Data extracted from a collection.
================================
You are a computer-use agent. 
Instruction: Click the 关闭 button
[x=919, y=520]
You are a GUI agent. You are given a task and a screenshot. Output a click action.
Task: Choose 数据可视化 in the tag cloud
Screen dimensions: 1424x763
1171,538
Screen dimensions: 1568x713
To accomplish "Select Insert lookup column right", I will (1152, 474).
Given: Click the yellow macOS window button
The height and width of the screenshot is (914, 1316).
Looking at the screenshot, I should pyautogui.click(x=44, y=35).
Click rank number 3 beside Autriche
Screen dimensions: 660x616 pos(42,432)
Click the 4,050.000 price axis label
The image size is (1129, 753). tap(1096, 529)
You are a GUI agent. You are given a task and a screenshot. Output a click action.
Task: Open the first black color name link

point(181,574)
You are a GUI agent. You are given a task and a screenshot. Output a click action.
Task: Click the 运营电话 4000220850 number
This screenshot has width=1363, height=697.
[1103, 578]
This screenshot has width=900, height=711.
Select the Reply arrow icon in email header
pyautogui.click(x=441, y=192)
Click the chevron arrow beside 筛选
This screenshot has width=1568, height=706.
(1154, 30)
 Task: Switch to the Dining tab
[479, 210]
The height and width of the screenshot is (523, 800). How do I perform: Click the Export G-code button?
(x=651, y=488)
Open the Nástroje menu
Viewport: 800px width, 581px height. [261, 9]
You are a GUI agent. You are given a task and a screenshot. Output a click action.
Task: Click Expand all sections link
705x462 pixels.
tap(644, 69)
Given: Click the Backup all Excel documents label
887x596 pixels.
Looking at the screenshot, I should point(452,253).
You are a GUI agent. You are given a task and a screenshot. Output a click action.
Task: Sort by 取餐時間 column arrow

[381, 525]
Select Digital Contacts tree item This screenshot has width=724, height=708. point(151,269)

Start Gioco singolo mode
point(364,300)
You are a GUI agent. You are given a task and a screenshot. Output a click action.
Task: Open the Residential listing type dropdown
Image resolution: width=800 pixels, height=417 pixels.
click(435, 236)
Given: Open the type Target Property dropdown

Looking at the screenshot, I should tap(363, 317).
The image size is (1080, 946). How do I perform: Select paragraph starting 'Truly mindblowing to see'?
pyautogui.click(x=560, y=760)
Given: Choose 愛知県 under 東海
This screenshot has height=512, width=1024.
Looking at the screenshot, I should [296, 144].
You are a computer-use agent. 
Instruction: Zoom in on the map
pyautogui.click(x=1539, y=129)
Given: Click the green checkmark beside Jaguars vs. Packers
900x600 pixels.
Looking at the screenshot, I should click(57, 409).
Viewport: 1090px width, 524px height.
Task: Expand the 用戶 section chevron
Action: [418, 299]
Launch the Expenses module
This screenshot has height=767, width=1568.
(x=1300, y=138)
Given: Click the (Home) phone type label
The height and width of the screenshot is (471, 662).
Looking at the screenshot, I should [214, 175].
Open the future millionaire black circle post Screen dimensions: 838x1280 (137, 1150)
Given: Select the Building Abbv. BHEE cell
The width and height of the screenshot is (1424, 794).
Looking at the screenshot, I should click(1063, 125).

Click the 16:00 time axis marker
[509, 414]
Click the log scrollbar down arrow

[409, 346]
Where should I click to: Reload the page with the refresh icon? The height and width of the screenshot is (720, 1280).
================================
Each line of the records belongs in the answer, reproduced exactly.

You are a computer-use agent. 
Instruction: Click the 关闭 button
[x=919, y=520]
You are a GUI agent. You are given a task and a screenshot. Output a click action.
Task: Choose 数据可视化 in the tag cloud
Screen dimensions: 1424x763
1171,538
Screen dimensions: 1568x713
To accomplish "Select Insert lookup column right", I will (1152, 474).
Given: Click the yellow macOS window button
The height and width of the screenshot is (914, 1316).
Looking at the screenshot, I should pyautogui.click(x=44, y=35).
Click rank number 3 beside Autriche
Screen dimensions: 660x616 pos(42,432)
Click the 4,050.000 price axis label
The image size is (1129, 753). tap(1096, 529)
You are a GUI agent. You are given a task and a screenshot. Output a click action.
Task: Open the first black color name link

point(181,574)
You are a GUI agent. You are given a task and a screenshot. Output a click action.
Task: Click the 运营电话 4000220850 number
This screenshot has width=1363, height=697.
[1103, 578]
This screenshot has width=900, height=711.
Select the Reply arrow icon in email header
pyautogui.click(x=441, y=192)
Click the chevron arrow beside 筛选
This screenshot has width=1568, height=706.
(1154, 30)
 Task: Switch to the Dining tab
[479, 210]
The height and width of the screenshot is (523, 800). How do I perform: Click the Export G-code button?
(x=651, y=488)
Open the Nástroje menu
Viewport: 800px width, 581px height. [261, 9]
You are a GUI agent. You are given a task and a screenshot. Output a click action.
Task: Click Expand all sections link
705x462 pixels.
tap(644, 69)
Given: Click the Backup all Excel documents label
887x596 pixels.
Looking at the screenshot, I should point(452,253).
You are a GUI agent. You are given a task and a screenshot. Output a click action.
Task: Sort by 取餐時間 column arrow

[381, 525]
Select Digital Contacts tree item This screenshot has width=724, height=708. point(151,269)

Start Gioco singolo mode
point(364,300)
You are a GUI agent. You are given a task and a screenshot. Output a click action.
Task: Open the Residential listing type dropdown
Image resolution: width=800 pixels, height=417 pixels.
click(435, 236)
Given: Open the type Target Property dropdown

Looking at the screenshot, I should tap(363, 317).
The image size is (1080, 946). How do I perform: Select paragraph starting 'Truly mindblowing to see'?
pyautogui.click(x=560, y=760)
Given: Choose 愛知県 under 東海
This screenshot has height=512, width=1024.
Looking at the screenshot, I should [296, 144].
You are a computer-use agent. 
Instruction: Zoom in on the map
pyautogui.click(x=1539, y=129)
Given: Click the green checkmark beside Jaguars vs. Packers
900x600 pixels.
Looking at the screenshot, I should click(57, 409).
Viewport: 1090px width, 524px height.
Task: Expand the 用戶 section chevron
Action: [418, 299]
Launch the Expenses module
This screenshot has height=767, width=1568.
(x=1300, y=138)
Given: Click the (Home) phone type label
The height and width of the screenshot is (471, 662).
Looking at the screenshot, I should [214, 175].
Open the future millionaire black circle post Screen dimensions: 838x1280 (137, 1150)
Given: Select the Building Abbv. BHEE cell
The width and height of the screenshot is (1424, 794).
Looking at the screenshot, I should click(1063, 125).

Click the 16:00 time axis marker
[509, 414]
Click the log scrollbar down arrow

[409, 346]
Where should I click to: Reload the page with the refresh icon? The height and width of the screenshot is (720, 1280).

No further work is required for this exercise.